**Task instructions**
How many lines in the data below contain the word "Where"? Reply with the number alone.

**Material provided**
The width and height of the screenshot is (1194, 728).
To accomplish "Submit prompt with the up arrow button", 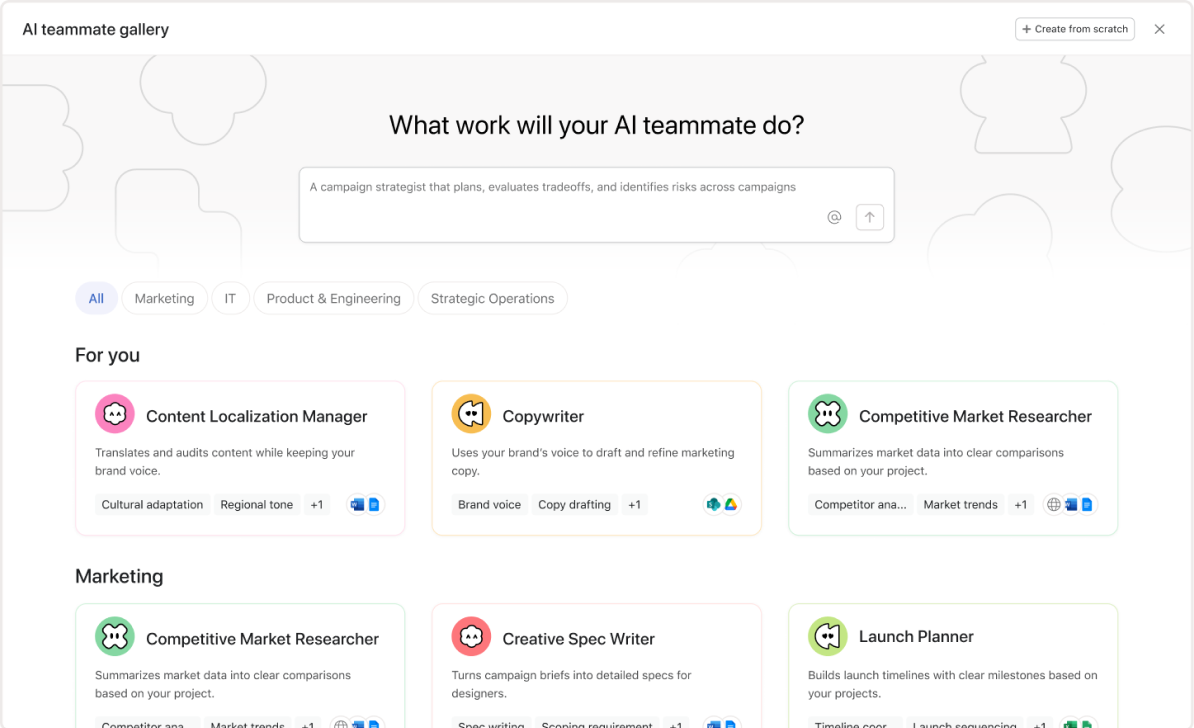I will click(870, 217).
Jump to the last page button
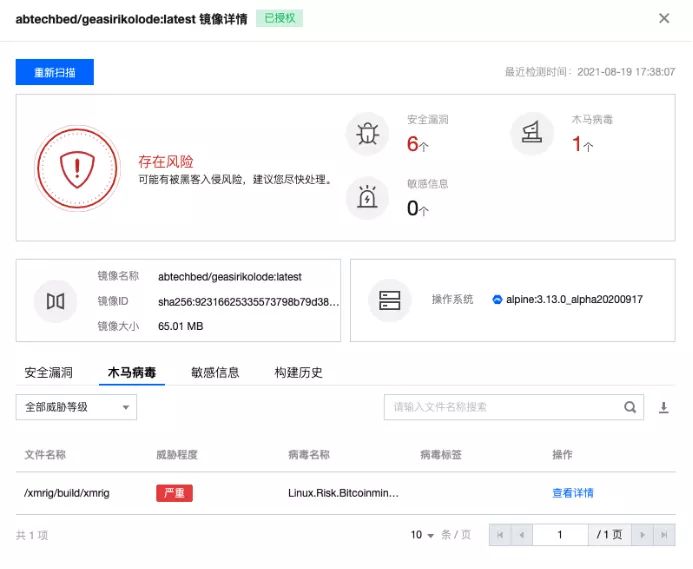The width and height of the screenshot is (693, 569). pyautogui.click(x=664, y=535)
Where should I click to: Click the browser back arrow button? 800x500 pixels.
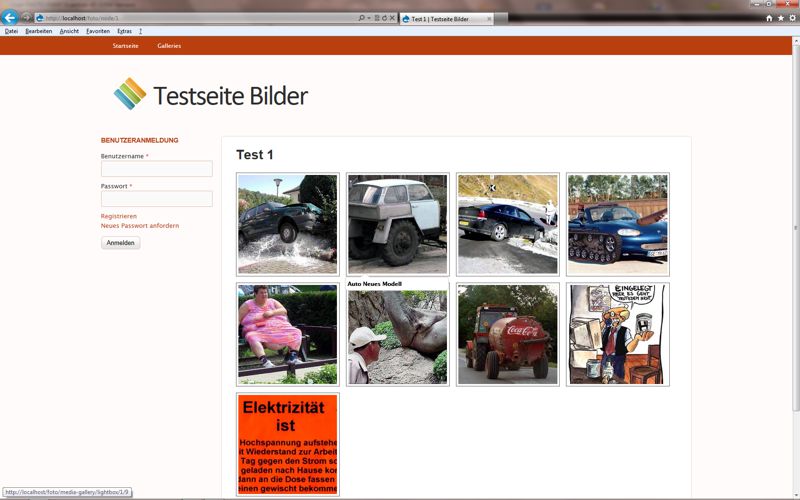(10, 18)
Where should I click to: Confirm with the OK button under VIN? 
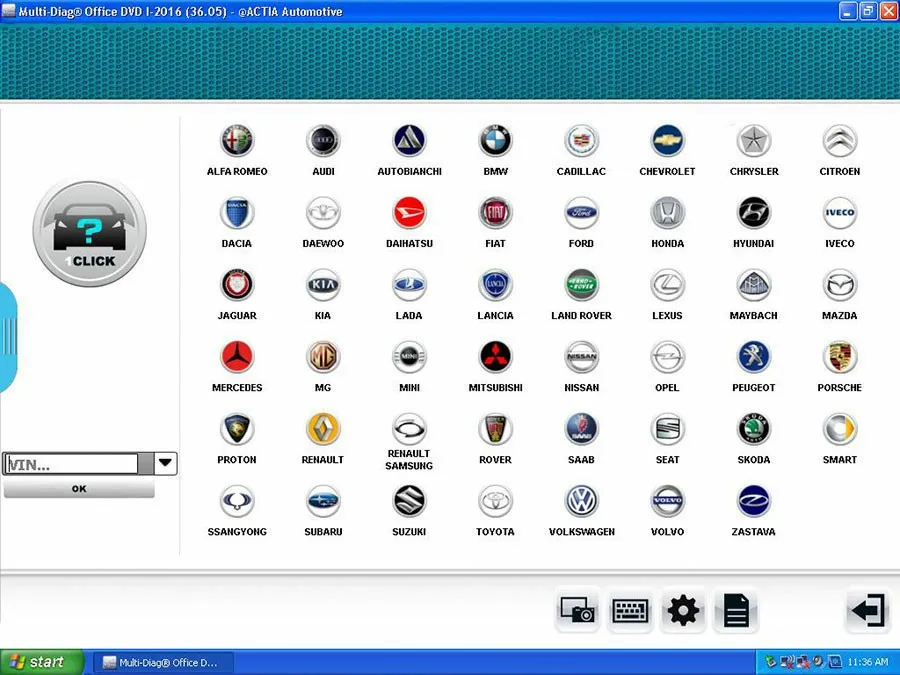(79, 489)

==

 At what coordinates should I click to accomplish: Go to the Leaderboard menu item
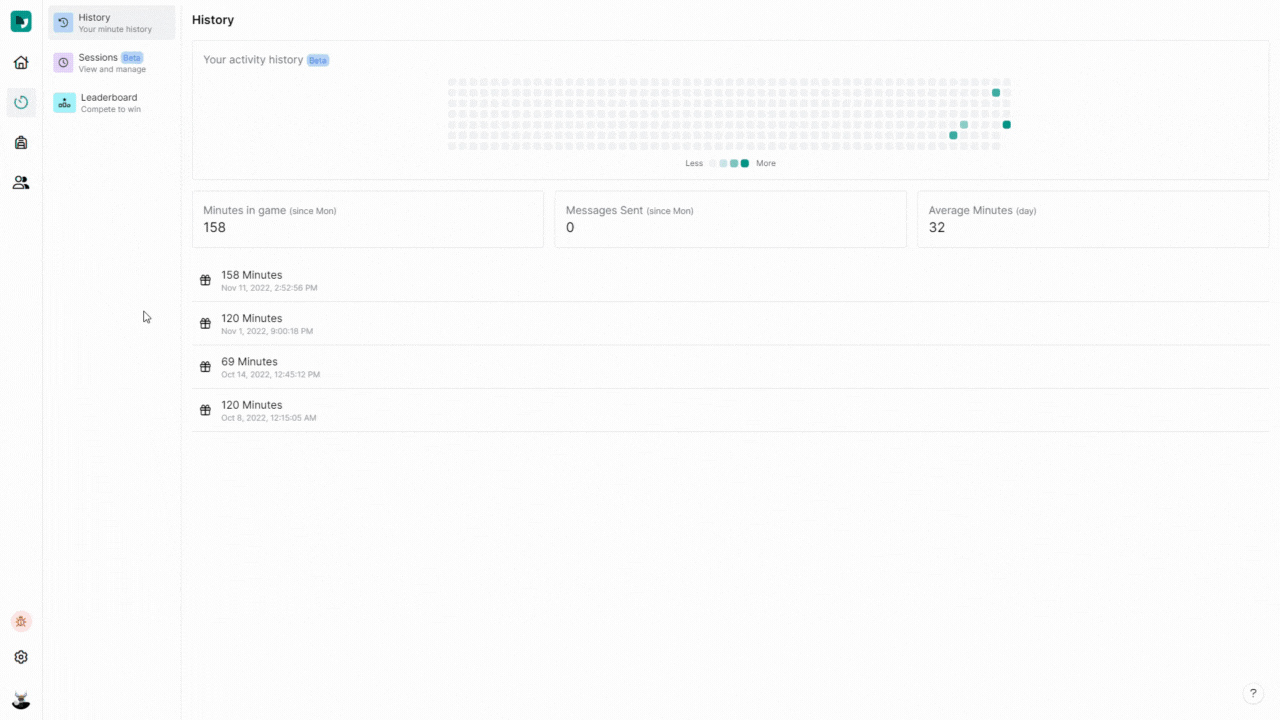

**Solution for this task**
2